Veering further into the travel world would make sense for Winser. His father was the director of the Royal Geographic Society, organizing honest-to-goodness expeditions to far-flung locations like the Brunei rainforest and Kora National Park in northern Kenya. Starting at age 5, he would visit his dad during his weeks-long stints away from home. "We lived in such an amazing way, it gave me the bug," he said of his globetrotting.
Due to severe dyslexia, Winser did not pick up new languages easily. But, on these family voyages, he was able to connect with strangers over dinner. "I love the idea of bringing people around the table to share a meal. Even if you can’t really communicate, you end up communicating through food."
That’s the vibe he hopes shines through in his restaurants, events, and the new cookbook — the simple, authentic bonhomie of a meal made with whatever is at hand, shared among friends made on the road.
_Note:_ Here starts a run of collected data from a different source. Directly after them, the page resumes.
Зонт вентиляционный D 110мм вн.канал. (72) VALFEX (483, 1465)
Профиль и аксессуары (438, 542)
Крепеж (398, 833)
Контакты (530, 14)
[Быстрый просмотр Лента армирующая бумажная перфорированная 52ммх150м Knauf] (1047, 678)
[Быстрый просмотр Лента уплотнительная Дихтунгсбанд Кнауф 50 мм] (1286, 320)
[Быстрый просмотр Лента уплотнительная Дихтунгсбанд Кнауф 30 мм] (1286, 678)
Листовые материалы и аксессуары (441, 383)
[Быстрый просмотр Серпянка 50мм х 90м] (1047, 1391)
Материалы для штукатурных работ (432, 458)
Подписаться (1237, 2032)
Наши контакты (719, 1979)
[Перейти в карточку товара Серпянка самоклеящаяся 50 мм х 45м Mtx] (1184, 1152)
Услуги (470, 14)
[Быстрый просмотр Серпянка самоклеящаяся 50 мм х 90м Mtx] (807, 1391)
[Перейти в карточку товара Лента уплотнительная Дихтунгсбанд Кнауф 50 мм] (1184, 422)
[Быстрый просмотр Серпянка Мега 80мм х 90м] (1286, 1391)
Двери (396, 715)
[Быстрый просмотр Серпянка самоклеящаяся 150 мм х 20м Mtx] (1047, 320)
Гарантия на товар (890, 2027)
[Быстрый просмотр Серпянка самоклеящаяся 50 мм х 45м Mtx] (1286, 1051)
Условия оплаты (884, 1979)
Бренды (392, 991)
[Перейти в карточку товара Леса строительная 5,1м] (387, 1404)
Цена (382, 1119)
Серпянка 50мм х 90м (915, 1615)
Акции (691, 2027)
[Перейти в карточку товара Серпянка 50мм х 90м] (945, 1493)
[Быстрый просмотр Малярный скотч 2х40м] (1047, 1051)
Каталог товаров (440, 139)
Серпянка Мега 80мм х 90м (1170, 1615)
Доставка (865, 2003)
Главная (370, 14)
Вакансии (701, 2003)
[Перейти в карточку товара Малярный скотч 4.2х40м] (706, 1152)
"It's this idea that you never stop exploring," he continues. "The key thing is just giving it a go and not being afraid of failure. It's an enjoyment for life — just getting people around a table."
So, what of exploring a project beyond the Big Apple? Winser — who could be a boyish, dirt-under-the-nails version of the hotel magnate André Balazs — says they’re not there yet.
"In the future, we'll see. I would love to do something outside of the city, in a bit more nature. I love New York City, but it's as important to build in some time to get your hands dirty in nature as it is to have fancy dinner parties."
In the meantime, he's gotten pretty good at throwing those fancy dinner soirees. In Shanghai this month, he, Towill, and their longtime chef, Nick Wilbur, created a three-course meal to fête the grand opening of Tory Burch’s new flagship mega-store. Adhering to their strict, locally sourced ethos, they scoured the Asian city’s markets for the makings of strip steak with a golden beet, sweet-potato mash, and duck-fat fries.
"It’s quite tricky translating it. But, you just try to find the best ingredients you can and use what’s available," Winser says.
Indeed, it is that guiding principle that has led to his and Towill's success, and they intend to adhere to it with any future projects that may arise — in New York City, or beyond.